Secondly, offering stand-alone software establishes automation vendors as software experts, elevating their status within the industry beyond being seen as hardware-centric. This shift in perception opens doors to generate higher margins.

4. Introduce a license fee

While many warehouse automation vendors express interest in introducing license fees for their software, most continue to operate on a pure CapEx perpetual license model. Recurring software revenues can be unlocked through cloud-based services, but deploying WCS in the cloud presents latency challenges. Nonetheless, some automation vendors are now launching execution software in the cloud while retaining the control layer on-premise. This approach allows for the deployment of foundational WCS on-premise while offering higher value execution layers through a SaaS model.

5. Migrate to a micro-services architecture

Many legacy system integrators are burdened with monolithic software solutions resulting from past mergers and acquisitions. These inflexible systems struggle to adapt to new market forces. In contrast, a micro-services architecture, with its independent modules communicating seamlessly, offers numerous benefits. For instance, it allows for easy updates and separate development streams for different micro-services. In the warehouse automation sector, this architecture enables the creation of micro-services for various robotic providers, ensuring easy updates when interfaces change.

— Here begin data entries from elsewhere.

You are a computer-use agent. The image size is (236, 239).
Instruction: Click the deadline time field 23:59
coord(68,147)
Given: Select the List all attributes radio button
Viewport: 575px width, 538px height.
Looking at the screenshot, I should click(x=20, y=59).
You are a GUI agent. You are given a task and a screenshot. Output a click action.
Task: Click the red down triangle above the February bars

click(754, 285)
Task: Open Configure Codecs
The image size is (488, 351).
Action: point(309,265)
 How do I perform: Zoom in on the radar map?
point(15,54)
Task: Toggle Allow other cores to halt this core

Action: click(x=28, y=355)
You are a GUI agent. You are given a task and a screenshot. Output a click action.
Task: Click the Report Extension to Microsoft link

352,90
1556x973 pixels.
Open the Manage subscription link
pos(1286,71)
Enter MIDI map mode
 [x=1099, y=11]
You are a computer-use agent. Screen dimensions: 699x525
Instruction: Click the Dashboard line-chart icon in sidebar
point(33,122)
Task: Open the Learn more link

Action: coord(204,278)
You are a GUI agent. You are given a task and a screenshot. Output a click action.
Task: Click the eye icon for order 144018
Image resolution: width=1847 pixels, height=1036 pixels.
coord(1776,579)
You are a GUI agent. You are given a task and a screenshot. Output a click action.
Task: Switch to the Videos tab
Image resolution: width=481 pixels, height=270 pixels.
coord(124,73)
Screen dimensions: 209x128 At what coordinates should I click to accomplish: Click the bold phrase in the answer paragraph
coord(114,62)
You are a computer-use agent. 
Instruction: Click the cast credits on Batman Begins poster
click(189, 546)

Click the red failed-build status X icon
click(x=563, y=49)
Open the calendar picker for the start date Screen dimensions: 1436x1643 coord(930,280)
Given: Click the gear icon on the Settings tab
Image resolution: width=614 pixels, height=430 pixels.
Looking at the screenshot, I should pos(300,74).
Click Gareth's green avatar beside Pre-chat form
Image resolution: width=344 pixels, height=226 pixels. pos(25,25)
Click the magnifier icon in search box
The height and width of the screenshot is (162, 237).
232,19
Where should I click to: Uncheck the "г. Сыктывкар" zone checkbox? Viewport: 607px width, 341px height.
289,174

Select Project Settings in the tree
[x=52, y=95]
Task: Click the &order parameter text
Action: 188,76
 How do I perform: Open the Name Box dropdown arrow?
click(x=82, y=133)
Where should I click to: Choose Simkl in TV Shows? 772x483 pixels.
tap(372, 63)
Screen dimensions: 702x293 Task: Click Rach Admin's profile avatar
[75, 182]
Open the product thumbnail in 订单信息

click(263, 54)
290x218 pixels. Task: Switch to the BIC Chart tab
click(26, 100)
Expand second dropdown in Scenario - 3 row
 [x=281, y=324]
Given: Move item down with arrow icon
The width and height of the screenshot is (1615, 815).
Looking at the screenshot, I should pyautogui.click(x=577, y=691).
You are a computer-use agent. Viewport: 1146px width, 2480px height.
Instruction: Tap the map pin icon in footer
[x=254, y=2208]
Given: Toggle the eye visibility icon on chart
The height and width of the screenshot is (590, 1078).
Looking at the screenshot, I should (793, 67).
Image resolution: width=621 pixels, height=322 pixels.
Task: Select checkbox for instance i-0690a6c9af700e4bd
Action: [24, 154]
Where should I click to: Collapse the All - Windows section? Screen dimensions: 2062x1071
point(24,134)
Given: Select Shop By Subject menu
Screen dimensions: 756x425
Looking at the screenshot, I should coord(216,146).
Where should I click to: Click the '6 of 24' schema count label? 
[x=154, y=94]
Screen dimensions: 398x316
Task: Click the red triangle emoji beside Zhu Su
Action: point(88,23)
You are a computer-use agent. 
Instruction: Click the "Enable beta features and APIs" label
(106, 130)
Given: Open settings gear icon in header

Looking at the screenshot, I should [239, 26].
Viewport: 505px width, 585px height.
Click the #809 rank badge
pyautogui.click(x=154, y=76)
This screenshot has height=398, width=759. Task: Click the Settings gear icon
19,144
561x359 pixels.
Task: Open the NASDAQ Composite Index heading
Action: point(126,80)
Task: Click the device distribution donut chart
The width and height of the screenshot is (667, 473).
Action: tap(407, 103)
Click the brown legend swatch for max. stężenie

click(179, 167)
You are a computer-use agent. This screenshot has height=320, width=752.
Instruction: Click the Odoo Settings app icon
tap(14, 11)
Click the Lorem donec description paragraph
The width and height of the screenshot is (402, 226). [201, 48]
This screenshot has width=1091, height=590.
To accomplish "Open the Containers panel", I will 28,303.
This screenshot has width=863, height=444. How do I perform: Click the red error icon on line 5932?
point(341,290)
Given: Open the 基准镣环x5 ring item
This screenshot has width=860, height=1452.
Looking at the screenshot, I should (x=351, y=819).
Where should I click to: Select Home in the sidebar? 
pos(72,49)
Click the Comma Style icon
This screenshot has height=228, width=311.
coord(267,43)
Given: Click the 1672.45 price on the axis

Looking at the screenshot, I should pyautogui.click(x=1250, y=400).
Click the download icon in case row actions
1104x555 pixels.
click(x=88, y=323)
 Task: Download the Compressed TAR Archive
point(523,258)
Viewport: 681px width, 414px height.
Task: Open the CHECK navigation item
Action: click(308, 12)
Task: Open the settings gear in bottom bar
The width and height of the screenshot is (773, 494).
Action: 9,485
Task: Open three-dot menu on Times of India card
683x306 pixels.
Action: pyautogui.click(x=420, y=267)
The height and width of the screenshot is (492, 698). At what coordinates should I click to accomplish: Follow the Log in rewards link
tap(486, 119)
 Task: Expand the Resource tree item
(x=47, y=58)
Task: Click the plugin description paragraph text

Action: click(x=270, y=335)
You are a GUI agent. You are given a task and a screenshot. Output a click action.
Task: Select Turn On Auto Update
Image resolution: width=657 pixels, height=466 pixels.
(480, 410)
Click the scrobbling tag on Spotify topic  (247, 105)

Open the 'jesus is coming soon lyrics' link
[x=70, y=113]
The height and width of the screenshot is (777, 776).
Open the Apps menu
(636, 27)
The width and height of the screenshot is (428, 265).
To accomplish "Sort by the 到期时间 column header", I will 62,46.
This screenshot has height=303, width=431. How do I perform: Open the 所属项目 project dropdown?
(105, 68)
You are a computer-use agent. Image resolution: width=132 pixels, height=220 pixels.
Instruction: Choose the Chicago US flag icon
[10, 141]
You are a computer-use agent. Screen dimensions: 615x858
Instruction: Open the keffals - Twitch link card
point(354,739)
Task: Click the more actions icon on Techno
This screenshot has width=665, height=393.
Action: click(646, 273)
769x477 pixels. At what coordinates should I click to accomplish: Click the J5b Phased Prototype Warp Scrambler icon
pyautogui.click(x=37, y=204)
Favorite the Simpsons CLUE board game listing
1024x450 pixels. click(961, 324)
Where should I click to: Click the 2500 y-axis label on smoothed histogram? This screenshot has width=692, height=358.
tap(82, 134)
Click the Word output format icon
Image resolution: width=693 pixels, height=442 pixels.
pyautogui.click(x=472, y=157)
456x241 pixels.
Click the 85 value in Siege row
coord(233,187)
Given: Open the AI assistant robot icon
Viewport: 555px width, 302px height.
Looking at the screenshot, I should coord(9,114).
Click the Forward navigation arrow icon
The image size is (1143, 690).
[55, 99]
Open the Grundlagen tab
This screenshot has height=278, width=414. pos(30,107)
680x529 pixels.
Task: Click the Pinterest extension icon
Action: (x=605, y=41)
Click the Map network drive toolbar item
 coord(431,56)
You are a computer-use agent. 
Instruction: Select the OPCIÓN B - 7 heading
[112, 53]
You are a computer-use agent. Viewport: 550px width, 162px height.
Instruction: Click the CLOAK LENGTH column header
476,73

Moreover, individual micro-services can be created for each automation system, facilitating focused workstreams on specific solutions.

The use of a micro-services architecture is the key to maintaining a high-performing software stack that can be easily updated and adapted to the current market forces.

Software solutions provide the key to future profitability

As the warehouse automation market continues to evolve, software solutions are the key to unlocking profitability for automation vendors. By embracing strategies such as building execution capabilities, offering low-cost WCS solutions, providing stand-alone software, introducing license fees, and migrating to a micro-services architecture, automation vendors can position themselves for success in an ever-changing market. As technology advances, the power of software will play an increasingly crucial role in shaping the future of warehouse automation.